== Activity ==
Copy, with no pictures, the line that contains "Where should I click to: Click the scrollbar" and each line after it down to the end of the entries below, exactly.

== Provided data ==
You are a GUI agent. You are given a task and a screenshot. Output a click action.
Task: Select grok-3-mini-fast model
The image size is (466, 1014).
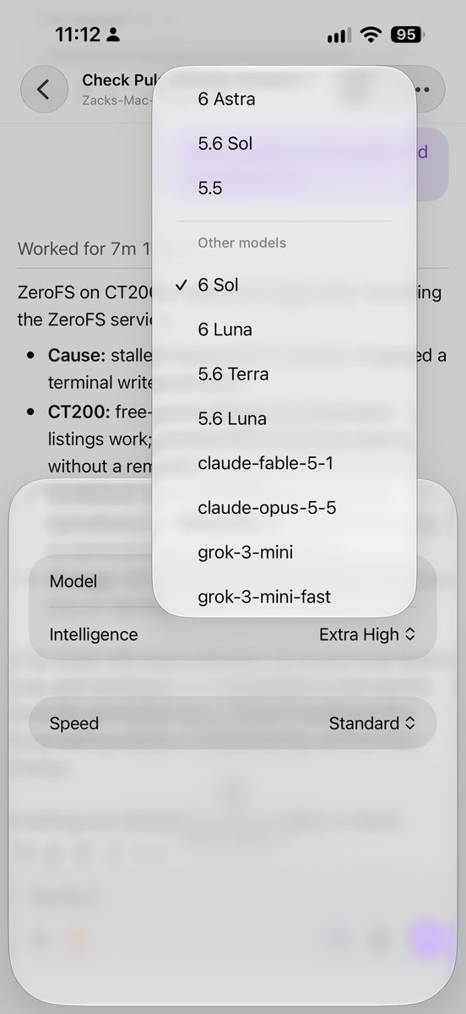284,597
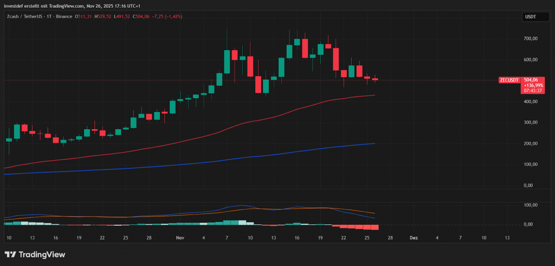Open the TradingView.com link in the header
This screenshot has height=266, width=555.
(x=66, y=6)
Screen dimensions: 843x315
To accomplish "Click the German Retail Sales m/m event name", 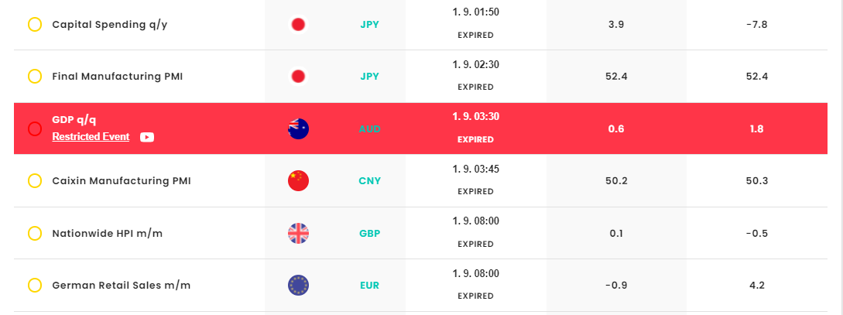I will [x=121, y=286].
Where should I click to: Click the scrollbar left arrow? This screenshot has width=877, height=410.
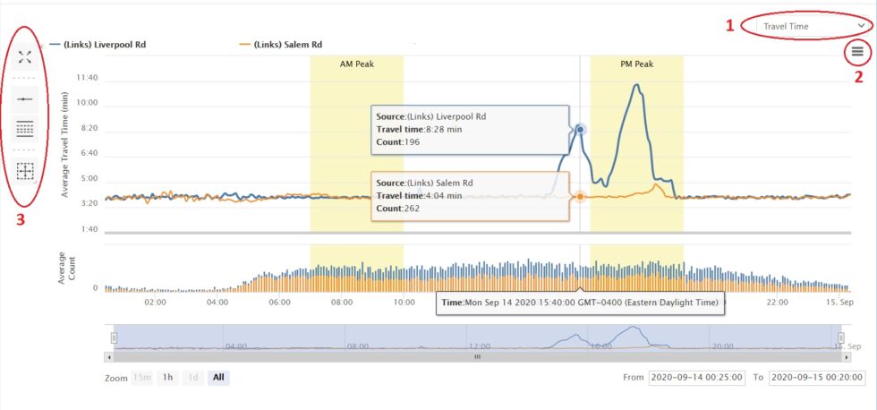(x=108, y=357)
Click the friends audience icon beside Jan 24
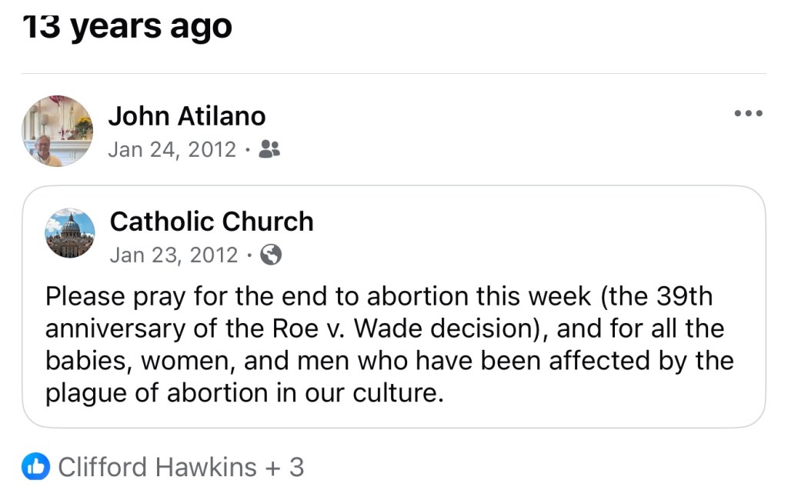This screenshot has height=487, width=788. coord(269,148)
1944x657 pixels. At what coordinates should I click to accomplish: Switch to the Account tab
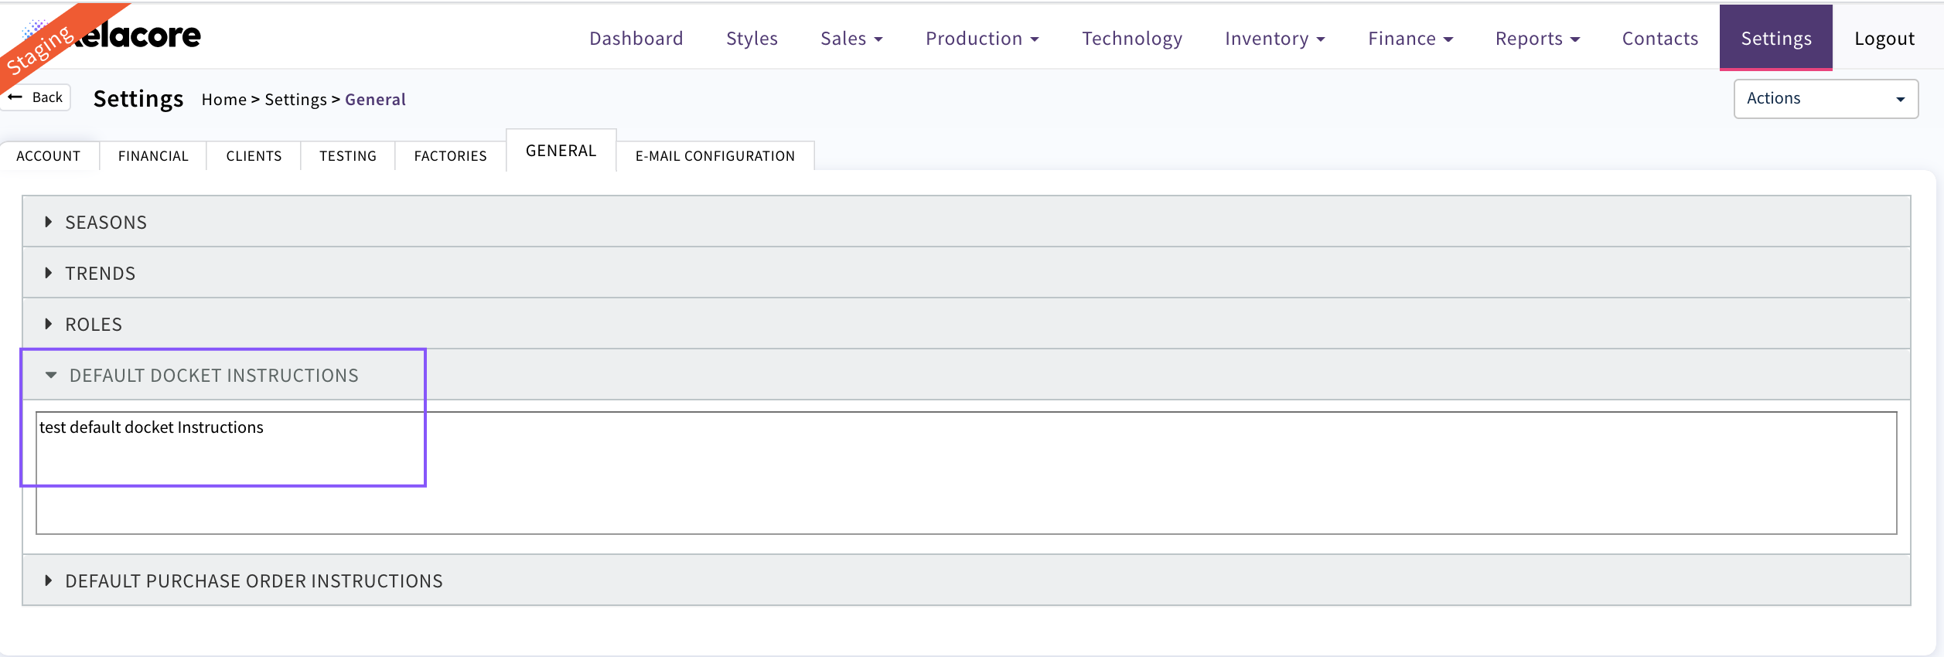pos(49,156)
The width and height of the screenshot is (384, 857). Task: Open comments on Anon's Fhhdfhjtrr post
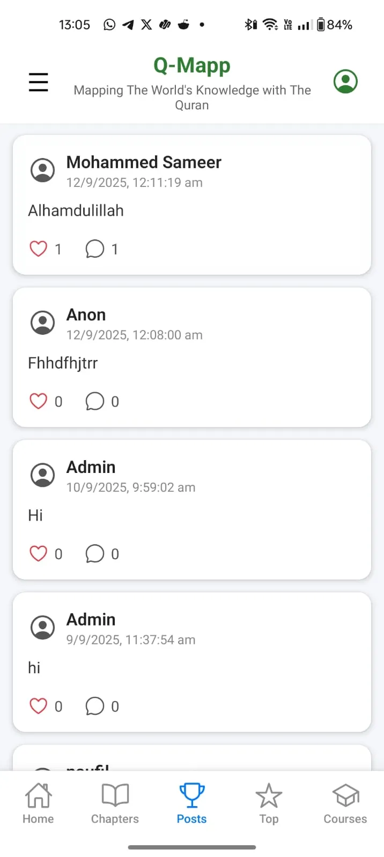pos(95,401)
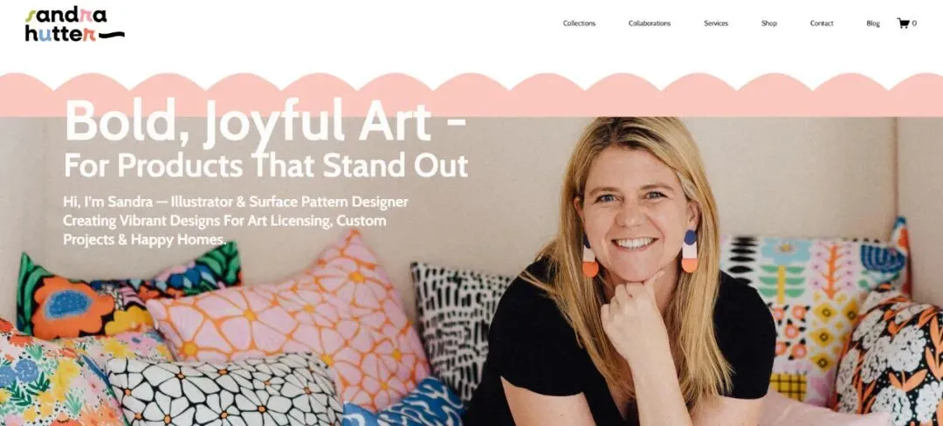
Task: Go to the Collaborations page
Action: tap(650, 24)
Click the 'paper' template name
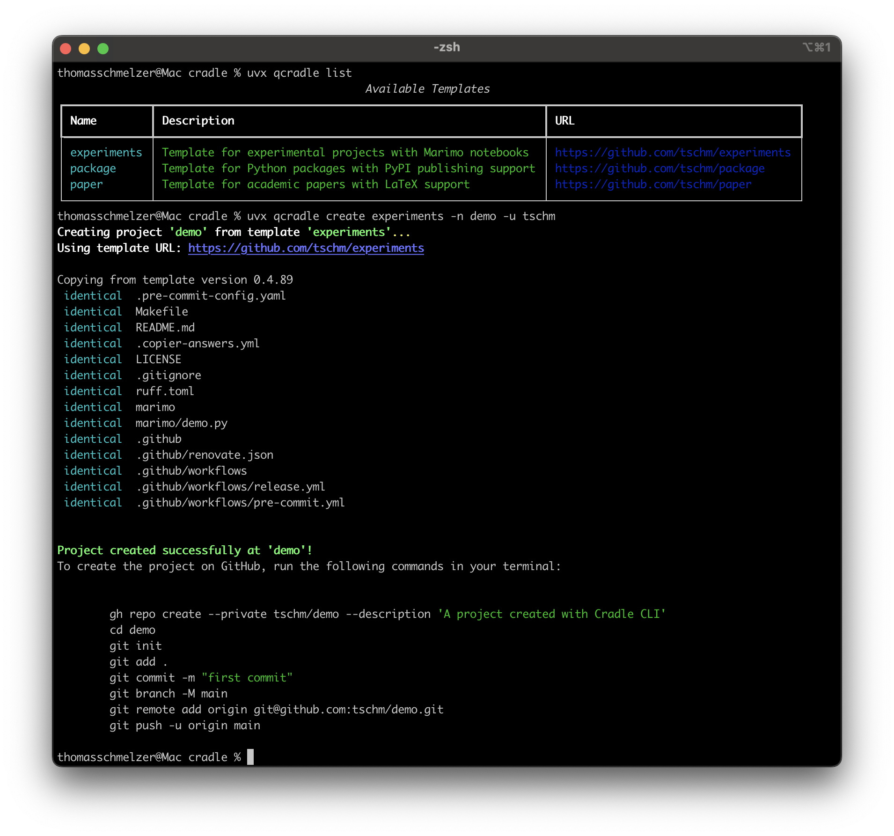Image resolution: width=894 pixels, height=836 pixels. [87, 184]
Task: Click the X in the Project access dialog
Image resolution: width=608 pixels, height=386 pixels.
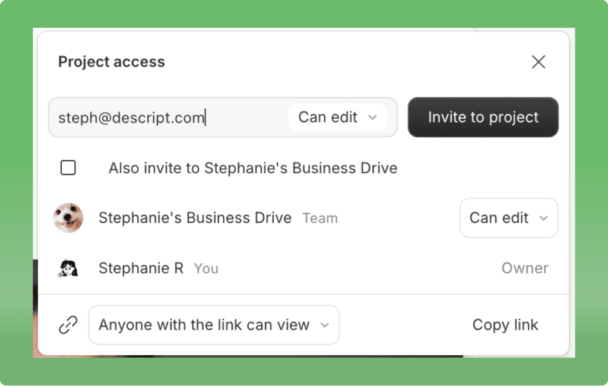Action: coord(539,62)
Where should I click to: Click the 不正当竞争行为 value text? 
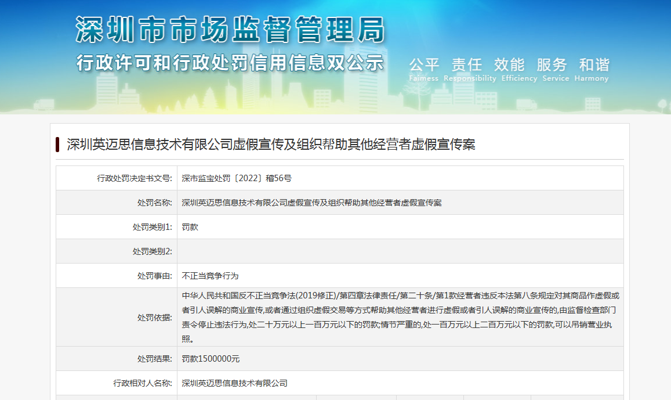[x=210, y=276]
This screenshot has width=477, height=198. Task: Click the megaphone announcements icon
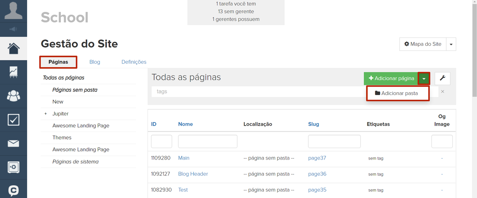(13, 29)
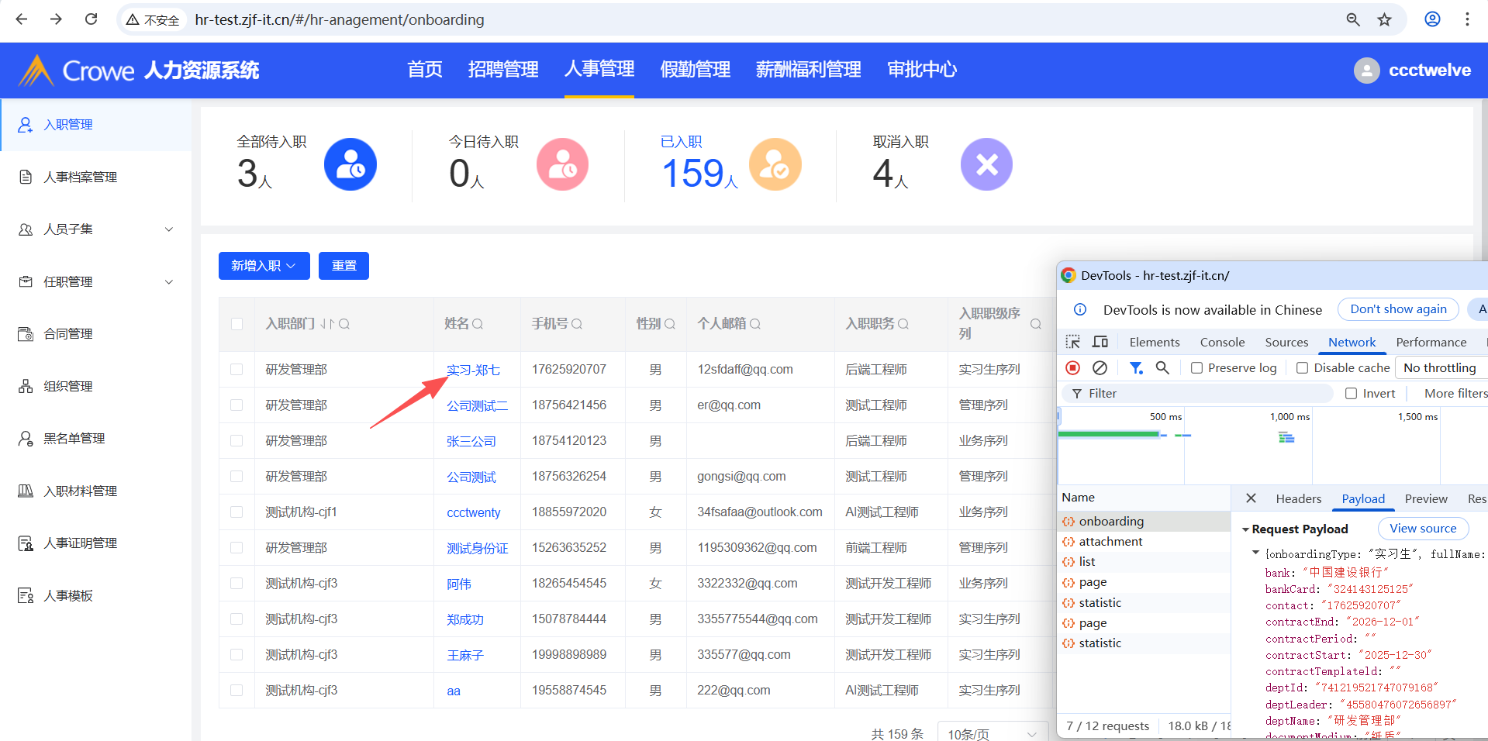Switch to the Headers tab in DevTools
The image size is (1488, 741).
1298,499
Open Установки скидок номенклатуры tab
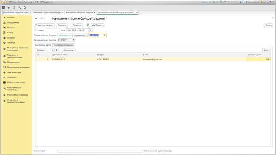 coord(47,13)
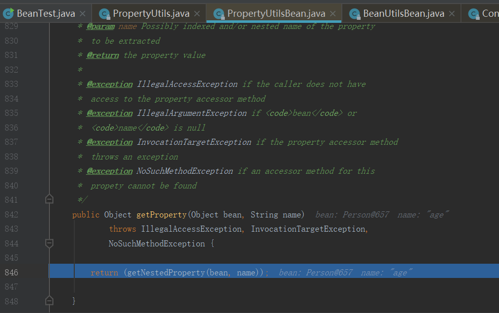Viewport: 499px width, 313px height.
Task: Place the cursor on InvocationTargetException in the throws clause
Action: (308, 229)
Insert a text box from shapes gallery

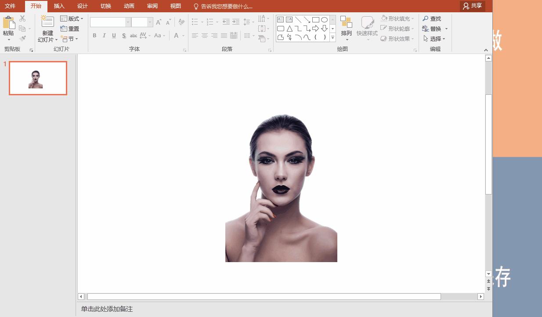click(280, 20)
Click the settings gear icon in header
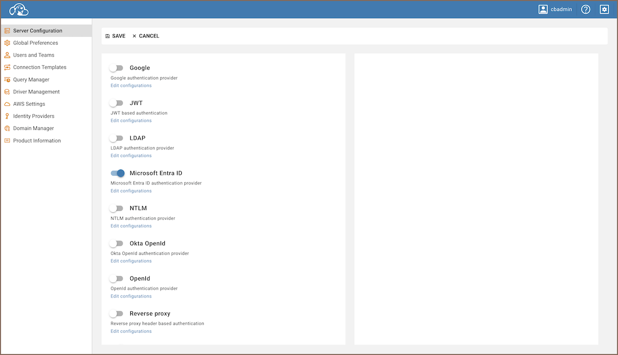Image resolution: width=618 pixels, height=355 pixels. point(604,9)
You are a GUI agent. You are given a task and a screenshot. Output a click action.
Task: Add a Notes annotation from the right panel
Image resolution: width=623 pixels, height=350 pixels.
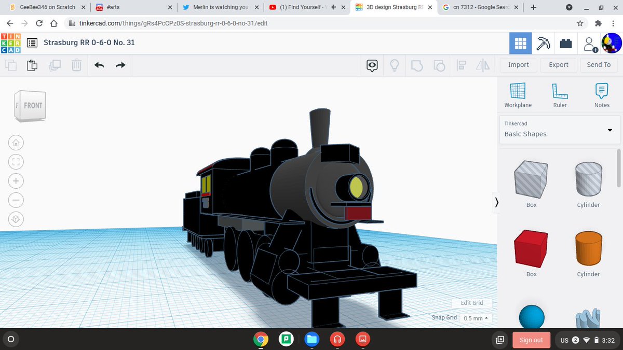point(602,94)
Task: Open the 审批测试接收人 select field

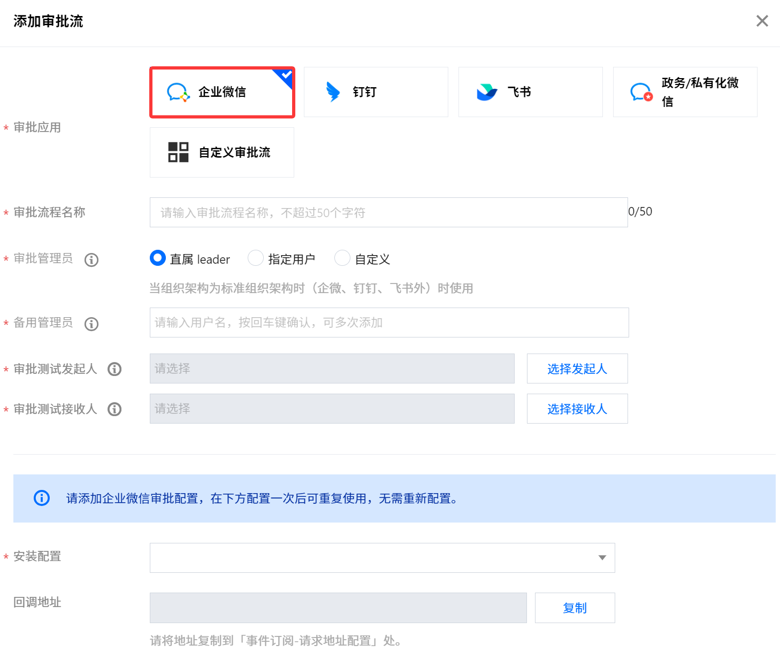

== Task solution ==
Where should I click to: Click the scrollbar left arrow? This screenshot has width=877, height=410.
(x=108, y=357)
Click the friends audience icon beside Jan 24
This screenshot has height=487, width=788. coord(269,148)
1944x657 pixels. At what coordinates should I click to accomplish: Switch to the Account tab
pos(49,156)
The width and height of the screenshot is (384, 857). Task: Open comments on Anon's Fhhdfhjtrr post
pos(95,401)
Task: Go to the Collaborations page
Action: tap(650, 24)
Click the 'paper' template name
Image resolution: width=894 pixels, height=836 pixels. [87, 184]
Task: Click the X in the Project access dialog
Image resolution: width=608 pixels, height=386 pixels.
Action: coord(539,62)
Where should I click to: Click the 不正当竞争行为 value text? 
[x=210, y=276]
This screenshot has width=477, height=198. Task: Click the megaphone announcements icon
(13, 29)
Switch to the Headers tab in DevTools
The image size is (1488, 741).
1298,499
Open Установки скидок номенклатуры tab
 coord(47,13)
Viewport: 499px width, 313px height.
Task: Place the cursor on InvocationTargetException in the throws clause
Action: (308, 229)
Insert a text box from shapes gallery

click(280, 20)
Click the settings gear icon in header
Image resolution: width=618 pixels, height=355 pixels. point(604,9)
You are a GUI agent. You are given a task and a screenshot. Output a click action.
Task: Add a Notes annotation from the right panel
Image resolution: width=623 pixels, height=350 pixels.
point(602,94)
Task: Open the 审批测试接收人 select field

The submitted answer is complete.